Sarah Margnetti blends the body with architectural elements in comic hybridizations that unsettle notions of gender, sexuality, and domesticity. Her figures move seamlessly through surfaces and change their shape, only revealing themselves in fragmented parts that are depicted in stylistic contrast to meticulously wrought trompe l’oeil’ architectural materials. Shifting intuitively between medium and scale, Margnetti creates murals, textiles, furniture, and architectural interventions that display an array of technical and performative modes while thinning the divide between interiority and exteriority.

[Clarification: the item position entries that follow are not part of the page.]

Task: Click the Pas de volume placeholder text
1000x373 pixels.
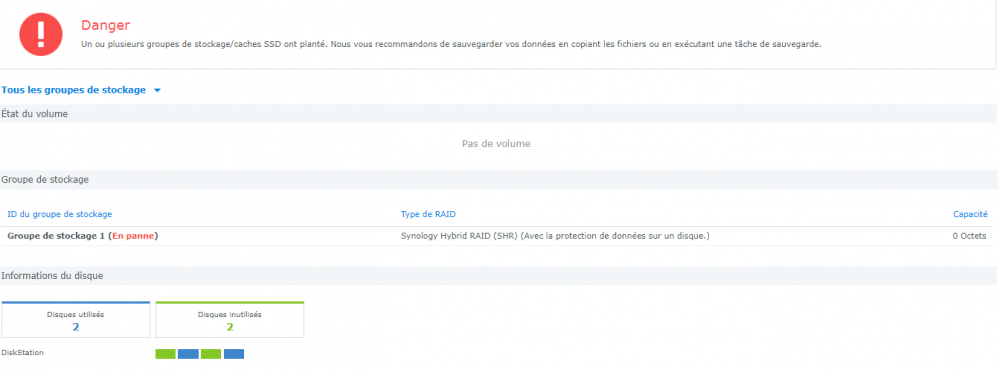Action: tap(496, 144)
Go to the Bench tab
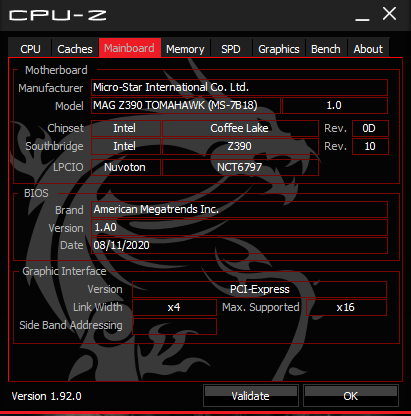 coord(326,49)

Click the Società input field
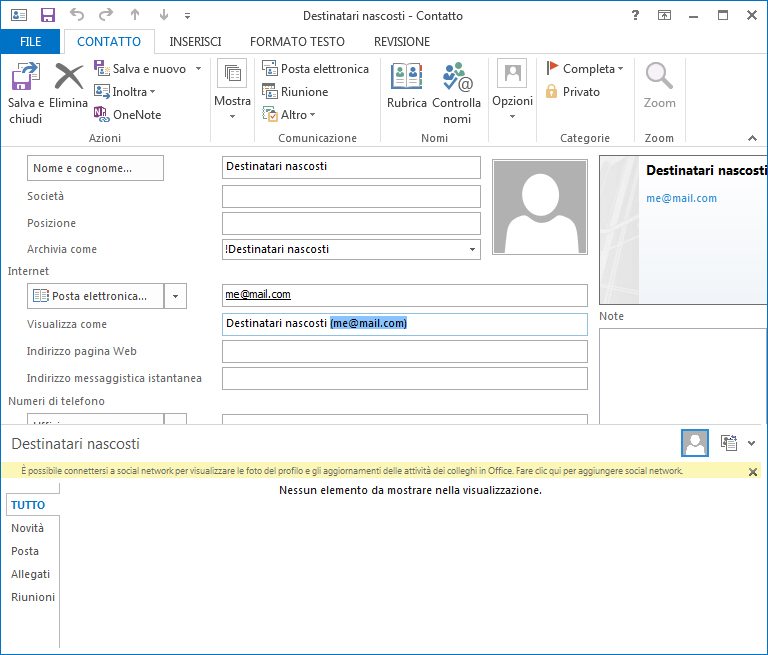point(350,196)
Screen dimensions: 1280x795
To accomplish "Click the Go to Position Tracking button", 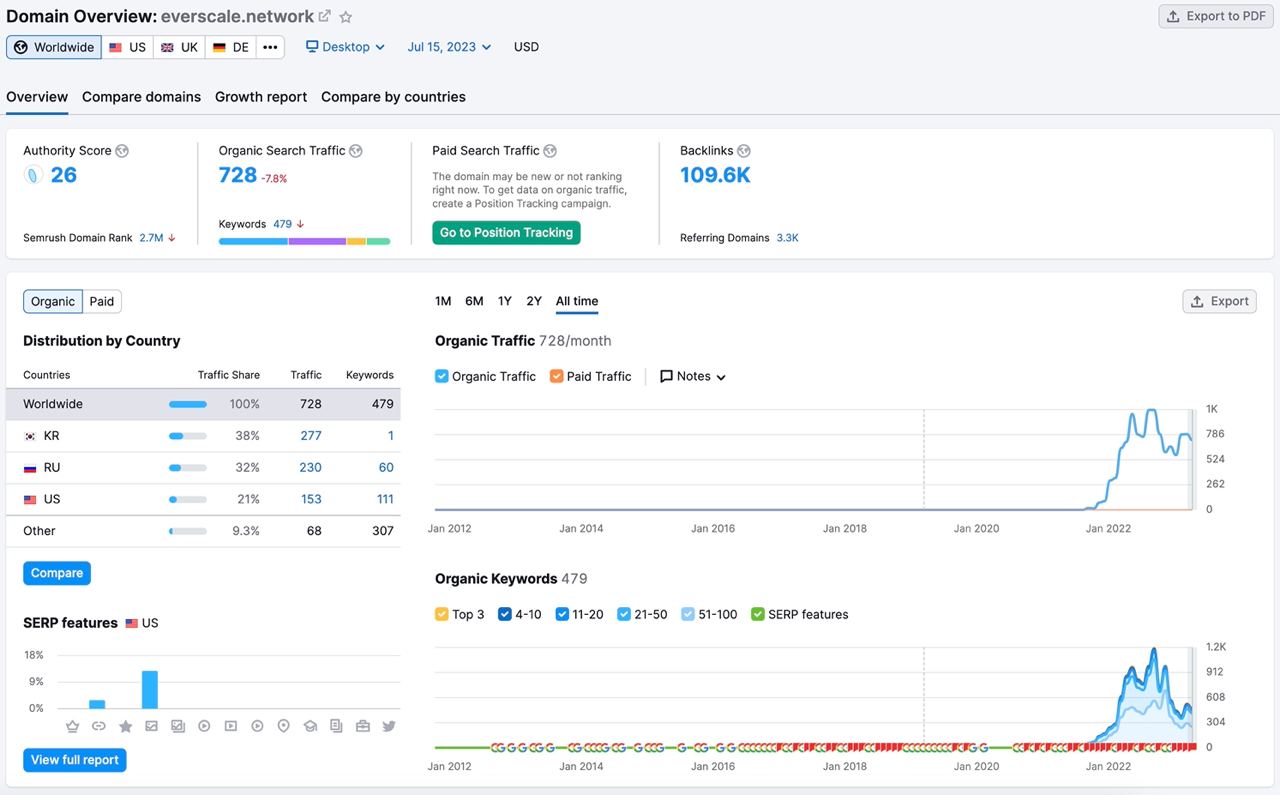I will point(506,233).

The emphatic contrast between her emerging corporeal lineations and the uniformity of the settings they inhabit, invite mixed feelings of uneasiness and curious attraction. They also elicit a recognition of the tension between inward and outward appearances and experiences, such as the mirrored silhouette in But the fly where the marble pattern of a figure folds into itself obfuscating the figure’s face. Having earned degrees in both visual arts (at the Écolecantonale d’art of Lausanne and Geneva University of Art and Design where she earned her master’s degree) and the Institut Van der Kelen-Logelain in Brussels where she completed an intensive program in decorative arts, Margnetti’s technical repertoire is often a point of departure in her work, influencing how she composes and layers elements into an integrated ensemble. That Margnetti enjoys the rigorous process of emulating diverse materials is apparent in the inspiration she finds in their details. Material punctuation divides and unites bodily forms, and makes them cohesive. Her figures are also typically depicted in yellow ochre, a color that adds to their cartoonish appearance, as well as corresponding to the warm tones of the wood, reeds, and bricks, giving these materials added subjectivity.
In Alone together hands support an eye, an ear, and a nose, piecing together a profile. Although this “face” is distilled into three individual features, it is indisputably a face. By not representing entire faces or figures, Margnetti’s subjects are afforded maximum freedom. They are unidentifiable and unknowable; they live and move unclothed, undeterred, staring straight back into the eyes of any would-be voyeur. On the other hand, the emptiness of her compositions also recalls the detachment and the invisibility of feminized labor. Margnetti’s figures provide support and structure to their environments, they are strong, their nails grow humorously and rebelliously long. Ears appear in the slightest curve, listening. Her uncanny paintings point to the creation of spaces for female selfhood that are not monopolized by surveillance or trends of idealized beauty. All the while, Margnetti preserves a sense of playfulness, having fun with the strange shapes we are born into.